Blog Post

Sudan Faces Risk of Widespread Famine, Says New IPC and FEWS Net Alerts

As conflict worsens in Sudan, the country is facing unprecedented levels of acute food insecurity and malnutrition, according to a new alerts from both Integrated Food Security Phase Classification (IPC) and FEWS Net.

The conflict has prevented regular data collection, but the most recent IPC analysis released in December 2023 raises serious concerns about the country’s food security situation. As much as 37 percent of Sudan’s population was projected to face IPC Phase 3 (Crisis) or above food insecurity by February 2024, with 10 percent expected to face IPC Phase 4 (Emergency) levels. As the conflict has escalated since the December analysis was completed, it is likely that these numbers will be even higher.

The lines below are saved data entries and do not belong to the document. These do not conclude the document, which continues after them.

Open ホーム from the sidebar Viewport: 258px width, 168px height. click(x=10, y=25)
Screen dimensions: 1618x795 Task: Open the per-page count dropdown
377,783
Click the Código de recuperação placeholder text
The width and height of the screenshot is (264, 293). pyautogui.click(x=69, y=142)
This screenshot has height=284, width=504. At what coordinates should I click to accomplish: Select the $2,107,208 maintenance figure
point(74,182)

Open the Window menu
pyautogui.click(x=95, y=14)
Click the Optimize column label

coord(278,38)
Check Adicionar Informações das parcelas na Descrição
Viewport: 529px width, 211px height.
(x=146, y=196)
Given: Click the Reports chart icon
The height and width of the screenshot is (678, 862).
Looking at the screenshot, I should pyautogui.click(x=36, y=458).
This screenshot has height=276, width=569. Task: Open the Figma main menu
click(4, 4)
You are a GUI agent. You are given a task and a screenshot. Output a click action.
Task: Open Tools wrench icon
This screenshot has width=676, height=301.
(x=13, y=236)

Central, southern, and western Sudan have been most heavily impacted by the conflict. With an early start to the lean season, which is projected to last from March through September, the already alarming food security situation is only expected to worsen. IPC Phase 3 food insecurity will likely become even more widespread, while IPC Phase 4 food insecurity is expected to expand in several regions. Households in West Darfur, Greater Darfur, Khartoum, and among the internally displaced population (which is nearly 6.5 million) may see their food security situation deteriorate to IPC Phase 5 (Catastrophe) by the end of the season, with some risk of famine in these areas.

Worsening food insecurity is being driven by a combination of factors, including:

  • a large gap in cereal availability (around two million tons, according to FEWS Net)
  • below-average 2023-2024 cereal harvests
  • severe import reductions, looting of private food stocks
  • skyrocketing staple food prices
  • inefficient or non-existent food distribution from surplus to deficit areas, and
  • a severe decline in household purchasing power due to displacement and disruption of livelihoods.

As households’ physical and financial access to food continues to deteriorate, many are turning to negative coping strategies, FEWS Net emphasizes. These include relying on support from family and neighbors, selling natural resources, liquidating assets such as livestock, consuming seeds, and migrating to pursue risky labor opportunities such as mining.

In addition to the severe lack of food access and availability, households throughout the country also face a dearth of access to clean water, sanitation facilities, and healthcare. IPC emphasizes that there is an extreme risk of disease outbreak and acute malnutrition in the coming months as a result. Already as of March, almost five million people were estimated to be suffering from acute malnutrition, an increase of over 22 percent from January 2023.

Both organizations point to the clear need for both an immediate ceasefire and increased humanitarian aid to prevent catastrophic food security and health outcomes in Sudan.

Sara Gustafson is a freelance communications consultant.